Scenario 6.) Crossroads 2015.  “In Kurdish areas of Eurasia, the US uses programmed forces from 1996-2001 to fight a major conflict. The choices and outcomes made at this juncture have much to do with determining which of the worlds of 2025 will emerge a decade later.  The American World View is global, DTK is constrained, and the World Power Grid is seen as concentrated but beginning to become dispersed. Potential future conflicts center on events involving disputes between the Ukraine and a resurgent Russia and the reaction of the rest of the world to such a conflict. The US in 2015 still has global commitments and concerns, but a constrained rate of economic and technological growth.  Whether the US chooses a more isolationist path because of these pressures or chooses a more activist role with the sacrifices that would require is the major question to answer in shaping the world of 2025.”

 

China.  2015: Power and Progress. 
Edited by Patrick M. Cronin.  National Defense University Institute for National Strategic Studies, 1996.

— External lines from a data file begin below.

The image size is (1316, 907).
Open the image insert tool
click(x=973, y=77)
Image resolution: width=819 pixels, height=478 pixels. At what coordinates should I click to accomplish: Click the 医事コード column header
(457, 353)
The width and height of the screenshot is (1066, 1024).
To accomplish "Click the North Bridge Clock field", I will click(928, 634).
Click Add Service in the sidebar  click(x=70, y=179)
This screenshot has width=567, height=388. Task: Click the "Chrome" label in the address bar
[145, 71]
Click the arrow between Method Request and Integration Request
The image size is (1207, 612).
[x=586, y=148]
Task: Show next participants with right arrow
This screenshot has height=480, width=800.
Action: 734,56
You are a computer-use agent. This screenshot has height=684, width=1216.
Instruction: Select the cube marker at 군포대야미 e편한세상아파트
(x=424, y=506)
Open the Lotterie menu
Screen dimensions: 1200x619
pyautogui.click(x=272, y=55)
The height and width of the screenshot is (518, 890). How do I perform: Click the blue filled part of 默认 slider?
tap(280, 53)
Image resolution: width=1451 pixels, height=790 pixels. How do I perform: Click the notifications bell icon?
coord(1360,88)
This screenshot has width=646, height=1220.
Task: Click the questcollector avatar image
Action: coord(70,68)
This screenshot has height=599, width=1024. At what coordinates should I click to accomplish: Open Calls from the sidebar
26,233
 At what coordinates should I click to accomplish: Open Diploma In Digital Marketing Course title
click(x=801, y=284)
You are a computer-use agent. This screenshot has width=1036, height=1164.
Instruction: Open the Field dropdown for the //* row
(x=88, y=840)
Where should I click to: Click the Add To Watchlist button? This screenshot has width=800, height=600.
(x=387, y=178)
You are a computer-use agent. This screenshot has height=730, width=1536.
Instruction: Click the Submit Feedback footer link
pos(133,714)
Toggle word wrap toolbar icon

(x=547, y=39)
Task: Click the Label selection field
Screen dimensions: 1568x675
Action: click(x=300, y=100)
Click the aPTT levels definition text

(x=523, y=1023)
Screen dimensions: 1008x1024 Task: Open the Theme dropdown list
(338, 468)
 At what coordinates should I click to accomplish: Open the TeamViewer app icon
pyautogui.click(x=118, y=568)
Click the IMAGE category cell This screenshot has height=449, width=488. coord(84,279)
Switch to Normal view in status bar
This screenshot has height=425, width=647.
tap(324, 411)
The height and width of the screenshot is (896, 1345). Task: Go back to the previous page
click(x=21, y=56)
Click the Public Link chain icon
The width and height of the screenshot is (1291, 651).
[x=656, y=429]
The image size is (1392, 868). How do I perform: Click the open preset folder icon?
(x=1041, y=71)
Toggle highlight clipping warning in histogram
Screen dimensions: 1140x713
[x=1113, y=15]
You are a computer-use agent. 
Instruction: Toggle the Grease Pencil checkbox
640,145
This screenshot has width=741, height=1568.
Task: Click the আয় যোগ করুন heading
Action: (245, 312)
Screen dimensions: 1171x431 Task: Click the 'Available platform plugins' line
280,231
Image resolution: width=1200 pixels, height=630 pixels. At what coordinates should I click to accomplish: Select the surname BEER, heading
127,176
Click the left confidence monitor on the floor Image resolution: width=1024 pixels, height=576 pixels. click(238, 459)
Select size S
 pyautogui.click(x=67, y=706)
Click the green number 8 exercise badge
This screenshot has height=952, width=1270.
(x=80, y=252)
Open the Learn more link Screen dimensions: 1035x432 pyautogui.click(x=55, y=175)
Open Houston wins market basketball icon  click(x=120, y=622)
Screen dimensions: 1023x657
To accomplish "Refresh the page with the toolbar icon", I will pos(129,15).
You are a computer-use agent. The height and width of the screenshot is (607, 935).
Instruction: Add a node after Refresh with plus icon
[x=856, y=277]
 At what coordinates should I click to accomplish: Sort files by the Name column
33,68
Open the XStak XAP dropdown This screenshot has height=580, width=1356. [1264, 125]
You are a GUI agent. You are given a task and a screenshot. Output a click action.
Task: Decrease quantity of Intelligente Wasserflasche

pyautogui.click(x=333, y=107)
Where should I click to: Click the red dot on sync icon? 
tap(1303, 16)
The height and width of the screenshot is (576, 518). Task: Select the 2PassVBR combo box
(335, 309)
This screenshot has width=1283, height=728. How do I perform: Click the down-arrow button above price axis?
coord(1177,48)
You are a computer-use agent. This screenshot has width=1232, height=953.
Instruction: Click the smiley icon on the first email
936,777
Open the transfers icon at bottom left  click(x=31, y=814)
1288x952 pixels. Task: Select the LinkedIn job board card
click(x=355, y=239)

By 2015 China could emerge as a highly aggressive great power or fall in decline.  According to the Institute for Strategic Studies, China will be an important world event in the next two decades.  Capitalism had unleashed revolutionary forces in China and the country is undergoing vast political change. This book contains extensive research into trends and driving forces in China, then provides detailed scenarios illustrating conflict possibilities in the region.    

Scenario 1.) Weak China.  “China has enjoyed spectacular economic success over the past 15 years, but the growth of the Chinese economy has been heavily concentrated in the industrial sector; the agricultural sector has grown hardly at all.  This imbalance has created tensions between the cities and the countryside that might lead to serious social unrest.  If China lacks an effective central leadership.  It could fail to address these social problems.  As a result, industrial growth could falter or cease.  Foreign investment, so vital to Chinese development, might slacken or even cease.  In that case, China could fall into serious, prolonged economic depression.  Popular loyalty to the government could be undermined.” 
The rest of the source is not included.